To give you the benefit of the doubt, nowadays, it’s easy to fall into the traps laid by the 5891 million dollars processed food industry today. So many foods are labelled as “healthy,” we would instantly pick up a cookie box that would brand their packaging as “low sugar,” “high protein,” or “vegan.” These major food brands are known to psychologically trick a customer into purchasing their product. The fact is the sweeter a food is, the more it sells, no wonder we keep coming back to get the same cookies, yet once again.
Only being more mindful; reading the label, ingredients list every time you purchase something is the way to choose better foods. Several foods in the industry claim to be healthy but aren’t actually, such as cereal, flavoured yogurt, flavoured instant oatmeal, or choco pops you have for breakfast. It’s really easy to fall into this trap.
Please, just read the label once.
Small Steps to take
Besides being more mindful and conscious of your choices, there are small tweaks you can do that will help you reduce sugar and highly-processed carbohydrates from your diet.
Have a high protein breakfast
Cut the highly sugary cereal and milk or worst so pancakes and waffles, they are made out of refined carbs (all-purpose flour, sugar) and drizzled with even more sugar (maple syrup or agave syrup or whipped cream).
Get some protein in your body and start your day with a balanced blood-sugar level. It gives your body the balanced energy it needs. More so, get some fruit in your system; it gives you not only the most natural form of energy but also gives you fibre, vitamins, and minerals.
Drink more water
Next time you feel like you need something sweet after your meal or just in the middle of the day, grab a glass of water first. Being dehydrated can feel like being hungry. Try water first.
Chances are you’ll forget about your craving and feel even more energized because a 5% decrease in hydration can correlate to a 20% decrease in energy. Unlike the sweet thing you were about to grab, which would only make you feel happy and energized just for a while and then drop your energy levels again, water will keep you energized.
Find a healthier replacement or MIY (Make It Yourself)
There are so many wonderful low-carb replacements now for high-carb foods.
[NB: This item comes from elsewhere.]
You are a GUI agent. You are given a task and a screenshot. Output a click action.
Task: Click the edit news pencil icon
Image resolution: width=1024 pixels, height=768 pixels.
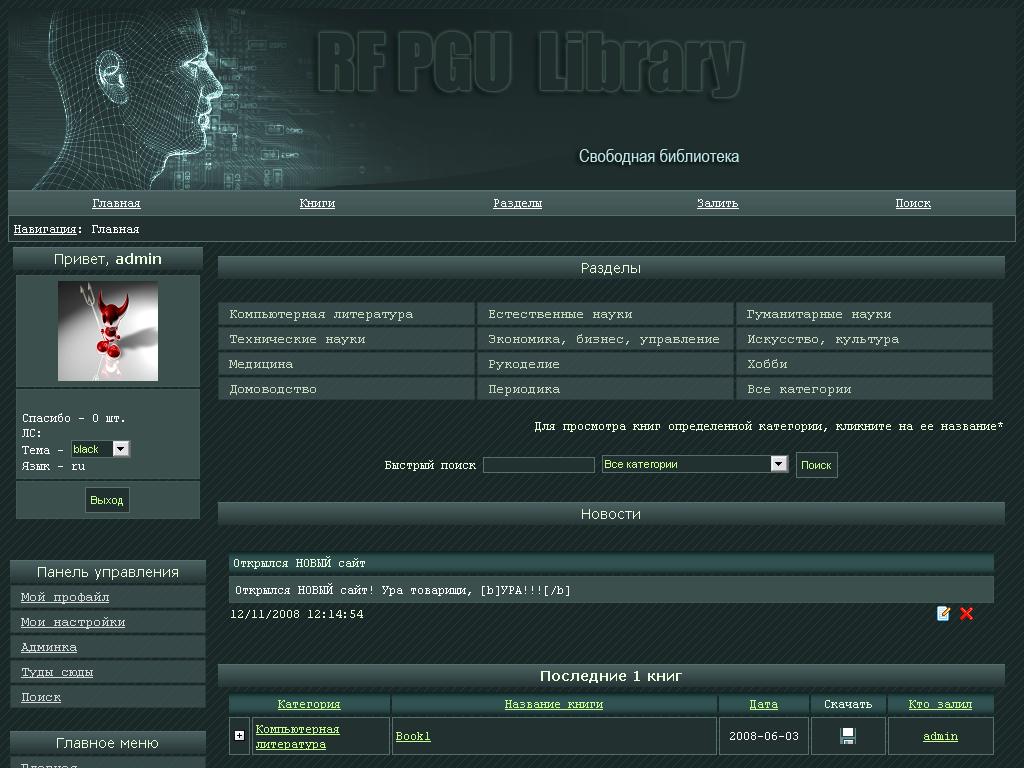(x=943, y=614)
We like in the day and age where pizza crust can be made out of cauliflower, and pasta can be made out of zucchini and taste just as delicious.
Substitute your flour for almond flour or oat flour and opt. for raw and unprocessed versions of foods such as buy oats instead of instant oatmeal or eat fruit instead of drinking packaged fruit juices.
Ditch White Sugar (or Any Sugar)
Ditch store-bought refined white sugar or brown sugar. Or as a matter of fact, any refined sugar, read the list of secret names of sugars the food industry loves to use. There’s about 56 of them!
Use jaggery or dates to sweeten your homemade treats or try using stevia, a natural sweetener, which is free from calories and carbs.
That’s it from me
I am not asking you to cut sugar out completely; I agree it’s not enjoyable to live like that. Follow the 80–20 rule, where 80% of your diet comprises whole plant-based foods, and 20% of your diet comprises of other stuff.
Let’s protect our beta cells, and be grateful we have them, unlike Type 1 diabetics, who naturally don’t have any beta cells and have to take insulin injections throughout their lives.
Let’s begin to treat sugar as the treat it is.